**** DATA FOR THIS TASK

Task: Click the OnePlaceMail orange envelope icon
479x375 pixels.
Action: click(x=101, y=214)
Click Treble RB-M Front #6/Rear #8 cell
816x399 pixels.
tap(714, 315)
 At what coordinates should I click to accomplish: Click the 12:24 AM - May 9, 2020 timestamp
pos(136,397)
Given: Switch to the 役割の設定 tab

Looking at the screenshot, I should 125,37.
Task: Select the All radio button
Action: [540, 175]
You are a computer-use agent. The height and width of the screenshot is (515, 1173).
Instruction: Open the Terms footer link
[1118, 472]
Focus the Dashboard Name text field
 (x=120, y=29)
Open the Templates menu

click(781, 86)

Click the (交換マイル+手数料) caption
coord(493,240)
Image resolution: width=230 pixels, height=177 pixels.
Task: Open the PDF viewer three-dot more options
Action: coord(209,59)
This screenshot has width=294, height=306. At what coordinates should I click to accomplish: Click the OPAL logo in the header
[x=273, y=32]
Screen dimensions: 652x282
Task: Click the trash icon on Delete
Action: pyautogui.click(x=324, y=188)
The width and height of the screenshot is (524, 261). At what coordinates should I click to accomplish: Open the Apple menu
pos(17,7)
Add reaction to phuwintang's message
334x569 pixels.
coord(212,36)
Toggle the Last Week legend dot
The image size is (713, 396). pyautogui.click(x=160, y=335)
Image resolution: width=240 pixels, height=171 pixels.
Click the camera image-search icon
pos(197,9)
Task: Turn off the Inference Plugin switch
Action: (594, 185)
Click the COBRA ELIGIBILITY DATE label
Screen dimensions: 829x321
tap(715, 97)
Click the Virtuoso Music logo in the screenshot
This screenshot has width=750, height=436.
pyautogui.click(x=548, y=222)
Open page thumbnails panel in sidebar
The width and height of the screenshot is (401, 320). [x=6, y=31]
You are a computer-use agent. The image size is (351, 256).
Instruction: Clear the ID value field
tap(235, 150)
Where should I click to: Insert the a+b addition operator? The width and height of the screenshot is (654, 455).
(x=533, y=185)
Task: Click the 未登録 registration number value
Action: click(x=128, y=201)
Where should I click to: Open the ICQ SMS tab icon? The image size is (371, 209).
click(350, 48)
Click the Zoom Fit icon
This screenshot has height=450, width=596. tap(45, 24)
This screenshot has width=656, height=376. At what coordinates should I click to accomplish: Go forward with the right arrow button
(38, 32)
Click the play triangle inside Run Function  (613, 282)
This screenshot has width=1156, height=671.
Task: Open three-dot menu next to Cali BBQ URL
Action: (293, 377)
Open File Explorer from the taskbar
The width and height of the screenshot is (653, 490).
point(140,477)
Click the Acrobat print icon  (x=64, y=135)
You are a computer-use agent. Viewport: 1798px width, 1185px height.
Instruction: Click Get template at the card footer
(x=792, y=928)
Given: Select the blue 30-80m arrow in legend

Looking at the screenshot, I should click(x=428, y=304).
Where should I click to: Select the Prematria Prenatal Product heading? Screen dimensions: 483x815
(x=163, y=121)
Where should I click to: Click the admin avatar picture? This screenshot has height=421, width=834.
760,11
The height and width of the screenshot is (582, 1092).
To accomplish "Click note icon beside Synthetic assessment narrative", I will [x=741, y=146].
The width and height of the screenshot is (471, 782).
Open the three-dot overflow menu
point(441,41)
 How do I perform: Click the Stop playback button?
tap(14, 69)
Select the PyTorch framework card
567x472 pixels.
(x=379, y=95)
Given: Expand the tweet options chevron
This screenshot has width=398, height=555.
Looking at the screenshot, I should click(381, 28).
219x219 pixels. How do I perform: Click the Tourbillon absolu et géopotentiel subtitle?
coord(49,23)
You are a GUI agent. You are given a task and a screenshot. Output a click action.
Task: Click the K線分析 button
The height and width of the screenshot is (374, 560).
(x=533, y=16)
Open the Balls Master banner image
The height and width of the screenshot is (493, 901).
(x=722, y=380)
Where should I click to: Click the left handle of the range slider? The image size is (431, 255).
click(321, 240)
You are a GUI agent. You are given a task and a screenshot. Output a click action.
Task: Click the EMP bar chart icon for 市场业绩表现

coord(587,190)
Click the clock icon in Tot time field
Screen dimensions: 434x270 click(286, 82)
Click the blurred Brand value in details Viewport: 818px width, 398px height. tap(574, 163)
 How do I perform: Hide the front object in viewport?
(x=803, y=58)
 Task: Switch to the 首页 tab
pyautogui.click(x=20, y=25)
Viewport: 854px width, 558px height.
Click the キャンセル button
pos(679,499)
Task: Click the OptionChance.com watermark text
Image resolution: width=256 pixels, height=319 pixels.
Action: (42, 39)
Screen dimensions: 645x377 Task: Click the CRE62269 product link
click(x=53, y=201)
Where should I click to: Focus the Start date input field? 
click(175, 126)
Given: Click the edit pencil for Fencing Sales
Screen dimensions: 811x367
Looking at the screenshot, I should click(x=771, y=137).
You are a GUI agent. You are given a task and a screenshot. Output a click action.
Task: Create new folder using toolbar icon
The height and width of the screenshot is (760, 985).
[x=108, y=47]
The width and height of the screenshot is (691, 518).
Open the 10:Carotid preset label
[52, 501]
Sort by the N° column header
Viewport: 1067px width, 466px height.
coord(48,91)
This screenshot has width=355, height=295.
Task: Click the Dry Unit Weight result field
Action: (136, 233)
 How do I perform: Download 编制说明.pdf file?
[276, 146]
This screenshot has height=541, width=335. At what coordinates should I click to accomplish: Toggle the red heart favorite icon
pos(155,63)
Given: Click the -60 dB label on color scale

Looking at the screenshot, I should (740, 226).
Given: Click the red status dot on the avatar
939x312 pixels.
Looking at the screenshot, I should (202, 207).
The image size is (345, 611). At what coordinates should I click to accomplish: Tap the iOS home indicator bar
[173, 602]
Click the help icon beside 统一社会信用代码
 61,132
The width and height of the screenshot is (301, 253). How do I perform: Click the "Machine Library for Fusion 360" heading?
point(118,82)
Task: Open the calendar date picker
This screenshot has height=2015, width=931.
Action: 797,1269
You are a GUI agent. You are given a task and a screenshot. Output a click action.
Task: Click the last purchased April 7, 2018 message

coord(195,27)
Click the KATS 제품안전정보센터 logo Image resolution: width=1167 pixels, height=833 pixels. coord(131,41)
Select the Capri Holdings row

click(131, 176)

********

BRIEF: Lines from the one containing "Click the KATS" through the end of the entries above must be copied exactly; include both ends and no other lines.

RESULT OF THIS EXERCISE:
Click the KATS 제품안전정보센터 logo Image resolution: width=1167 pixels, height=833 pixels. coord(131,41)
Select the Capri Holdings row

click(131, 176)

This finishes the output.